━━━ Material for this exercise ━━━

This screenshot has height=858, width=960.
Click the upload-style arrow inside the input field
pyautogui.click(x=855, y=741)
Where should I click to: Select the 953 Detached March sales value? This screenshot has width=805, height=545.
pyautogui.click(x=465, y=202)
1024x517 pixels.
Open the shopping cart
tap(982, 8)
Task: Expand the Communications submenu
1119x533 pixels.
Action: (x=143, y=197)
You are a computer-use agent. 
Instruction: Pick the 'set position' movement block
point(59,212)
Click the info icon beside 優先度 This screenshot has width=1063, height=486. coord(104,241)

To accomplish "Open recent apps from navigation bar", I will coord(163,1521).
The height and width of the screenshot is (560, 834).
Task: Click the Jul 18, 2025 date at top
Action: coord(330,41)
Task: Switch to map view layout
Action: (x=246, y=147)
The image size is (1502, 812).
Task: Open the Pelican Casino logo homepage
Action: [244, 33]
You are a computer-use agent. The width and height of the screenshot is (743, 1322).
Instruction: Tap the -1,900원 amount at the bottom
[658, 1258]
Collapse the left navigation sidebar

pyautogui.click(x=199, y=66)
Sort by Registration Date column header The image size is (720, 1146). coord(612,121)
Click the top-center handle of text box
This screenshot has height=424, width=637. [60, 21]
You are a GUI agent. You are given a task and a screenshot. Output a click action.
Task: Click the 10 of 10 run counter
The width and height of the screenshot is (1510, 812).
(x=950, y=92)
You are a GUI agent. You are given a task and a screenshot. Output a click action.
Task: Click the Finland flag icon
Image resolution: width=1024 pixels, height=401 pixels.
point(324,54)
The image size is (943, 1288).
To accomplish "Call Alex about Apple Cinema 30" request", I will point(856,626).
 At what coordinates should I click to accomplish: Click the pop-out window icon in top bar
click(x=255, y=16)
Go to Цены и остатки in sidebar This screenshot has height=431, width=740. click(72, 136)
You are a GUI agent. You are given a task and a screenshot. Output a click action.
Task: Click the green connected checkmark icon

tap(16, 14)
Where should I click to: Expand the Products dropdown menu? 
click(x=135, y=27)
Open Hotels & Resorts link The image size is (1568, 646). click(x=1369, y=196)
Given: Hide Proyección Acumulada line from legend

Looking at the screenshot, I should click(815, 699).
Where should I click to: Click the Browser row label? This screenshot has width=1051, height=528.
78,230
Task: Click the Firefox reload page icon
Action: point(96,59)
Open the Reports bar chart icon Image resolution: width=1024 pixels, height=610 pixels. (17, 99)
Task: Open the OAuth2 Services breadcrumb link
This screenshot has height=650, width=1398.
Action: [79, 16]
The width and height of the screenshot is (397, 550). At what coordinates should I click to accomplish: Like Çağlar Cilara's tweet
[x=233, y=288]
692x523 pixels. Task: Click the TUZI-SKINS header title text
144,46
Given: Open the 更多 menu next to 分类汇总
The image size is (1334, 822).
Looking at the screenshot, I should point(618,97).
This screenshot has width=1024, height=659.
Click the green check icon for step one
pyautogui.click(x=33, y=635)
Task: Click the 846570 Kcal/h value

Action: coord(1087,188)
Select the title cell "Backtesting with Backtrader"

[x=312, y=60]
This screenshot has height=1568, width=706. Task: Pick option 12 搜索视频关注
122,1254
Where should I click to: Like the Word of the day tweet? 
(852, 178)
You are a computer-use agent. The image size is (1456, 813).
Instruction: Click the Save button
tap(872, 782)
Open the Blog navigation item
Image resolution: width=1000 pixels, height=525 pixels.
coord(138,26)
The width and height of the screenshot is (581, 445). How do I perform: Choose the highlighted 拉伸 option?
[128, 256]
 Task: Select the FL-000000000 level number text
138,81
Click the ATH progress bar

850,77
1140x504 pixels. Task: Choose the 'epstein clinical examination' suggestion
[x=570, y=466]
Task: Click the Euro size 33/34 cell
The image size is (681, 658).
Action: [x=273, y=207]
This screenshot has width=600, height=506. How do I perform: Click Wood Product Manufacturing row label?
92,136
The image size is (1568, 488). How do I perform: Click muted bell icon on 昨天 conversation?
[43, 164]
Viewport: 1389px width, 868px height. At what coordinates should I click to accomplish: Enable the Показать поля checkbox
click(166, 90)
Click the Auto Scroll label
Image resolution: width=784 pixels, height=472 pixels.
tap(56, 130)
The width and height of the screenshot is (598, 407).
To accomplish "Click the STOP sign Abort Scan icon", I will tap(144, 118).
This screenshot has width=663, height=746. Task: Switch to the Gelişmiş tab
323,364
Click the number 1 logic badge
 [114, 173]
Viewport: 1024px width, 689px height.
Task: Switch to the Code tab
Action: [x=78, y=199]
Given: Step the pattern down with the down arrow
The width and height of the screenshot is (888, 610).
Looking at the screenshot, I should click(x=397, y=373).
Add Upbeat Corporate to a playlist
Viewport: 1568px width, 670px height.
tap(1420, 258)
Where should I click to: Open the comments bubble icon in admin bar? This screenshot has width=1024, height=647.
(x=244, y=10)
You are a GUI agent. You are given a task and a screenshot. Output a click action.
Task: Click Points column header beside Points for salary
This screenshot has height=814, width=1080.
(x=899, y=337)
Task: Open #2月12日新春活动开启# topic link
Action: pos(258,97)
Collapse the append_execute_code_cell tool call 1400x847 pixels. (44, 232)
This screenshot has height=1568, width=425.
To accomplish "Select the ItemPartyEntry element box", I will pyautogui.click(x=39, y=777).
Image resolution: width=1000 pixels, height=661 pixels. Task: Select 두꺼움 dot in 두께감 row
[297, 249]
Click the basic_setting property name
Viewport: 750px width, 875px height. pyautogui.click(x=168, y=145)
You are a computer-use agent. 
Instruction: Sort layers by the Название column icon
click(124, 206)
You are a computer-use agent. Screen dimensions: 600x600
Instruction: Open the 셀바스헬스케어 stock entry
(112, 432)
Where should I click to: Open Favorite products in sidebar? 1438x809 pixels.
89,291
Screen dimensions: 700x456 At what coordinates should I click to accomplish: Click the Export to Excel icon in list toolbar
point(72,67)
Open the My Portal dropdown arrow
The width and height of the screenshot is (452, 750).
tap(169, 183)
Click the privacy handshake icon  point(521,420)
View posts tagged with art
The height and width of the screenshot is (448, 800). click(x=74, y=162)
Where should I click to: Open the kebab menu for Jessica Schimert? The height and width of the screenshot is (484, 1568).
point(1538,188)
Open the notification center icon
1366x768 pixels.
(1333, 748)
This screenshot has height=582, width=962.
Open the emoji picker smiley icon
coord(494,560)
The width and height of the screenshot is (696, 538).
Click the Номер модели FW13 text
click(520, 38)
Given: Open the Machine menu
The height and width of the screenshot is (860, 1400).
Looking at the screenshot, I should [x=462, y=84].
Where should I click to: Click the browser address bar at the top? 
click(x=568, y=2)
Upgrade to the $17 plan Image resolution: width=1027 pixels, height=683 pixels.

━━━

What the task asks: Only the count is wanted. Count the lines of the data above that include the string "beside".

Solution: 2